En el jardín aceptaron a Lulú. Pero las madres de sus compañeritos no quisieron que sus hijos fueran a jugar a su casa. Y algunos nenes preguntaban por qué Manuel iba disfrazado de mujer.

Finalmente, la mamá y el equipo terapéutico consideraron que sería mejor cambiar a los dos hermanitos a un jardín de infantes público. Luana ya está en cuarto grado. En las clases de educación sexual, la maestra muestra láminas de nenas con vulva, de nenes con pene, y agrega que también hay nenas con pene y nenes con vulva. “Se insertó tan naturalmente en la nueva escuela que ningún padre ni madre cuestionó nada”, destaca Gabriela. 

En los dibujos de Luana se destacan las alas. Le gusta dibujar nenas con alas. “Esas alas -dice la mamá-son la libertad que tiene y que debería tener cada niño, cada niña. Y que les cortamos con el tiempo”. Gabriela es sabia. Heroína. Como su hija .Las vivencias de su recorrido en el acompañamiento de Luana, sus miedos, sus dolores, sus preguntas: todo quedó registrado en varios uno cuadernos espiralados, de tapa blanda, donde Gabriela escribió cada noche de aquellos años. Esos textos se convirtieron en el libro Yo nena, yo princesa. La niña que eligió su propio nombre, editado por la Universidad Nacional de General Sarmiento. El libro abre cabezas. Y será llevado al cine: una película sobre la vida de Luana está en etapa de preproducción, un proyecto en el que está trabajando el guionista Jorge Maestro. Un documental con el testimonio de Gabriela se está usando en Suecia para “reeducar” docentes. 

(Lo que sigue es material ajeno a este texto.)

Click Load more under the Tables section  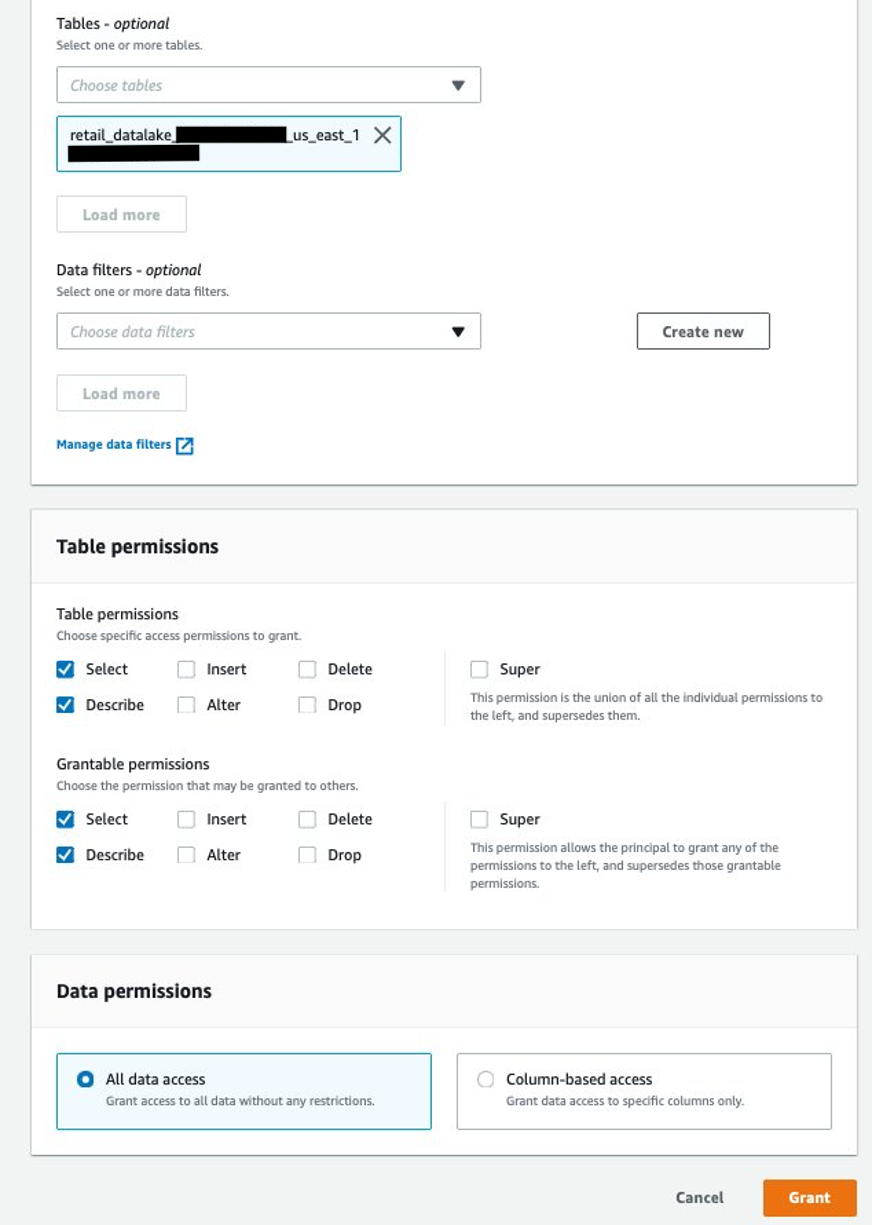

Luana se acerca a la pubertad. Se abren interrogantes. Sobre el cuerpo. Sobre posibles tratamientos con hormonas para detener la revolución de testosterona que el desarrollo le depara. “Pero también tienen efectos colaterales”, advierte Gabriela. Hasta los 12 años se puede seguir pensando qué decisión tomar. También podría optar por una cirugía de reasignación de sexo, más adelante. Gabriela quiere que Luana viva su cuerpo con absoluta libertad, que nadie le diga qué cuerpo puede tener, que no se le impongan hormonas o cirugías para parecerse al estereotipo de mujer que determina la presión social, que le dice que así no es apta. ¿Con qué cuerpo va a sentirse cómoda? “Estamos trabajando para que ame ese cuerpo que tiene –enfatiza Gabriela–, para que crea que es el correcto, porque no nació en un cuerpo equivocado ni está atrapada”. Y señala que hay que apuntar a que la sociedad deje de estigmatizar por el cuerpo, que entienda que la genitalidad no determina la identidad de una persona. Si se baja esa presión –especula–, Luana va a poder vivir el cuerpo que le toca en absoluta libertad. Sin complejos. Sin miedos.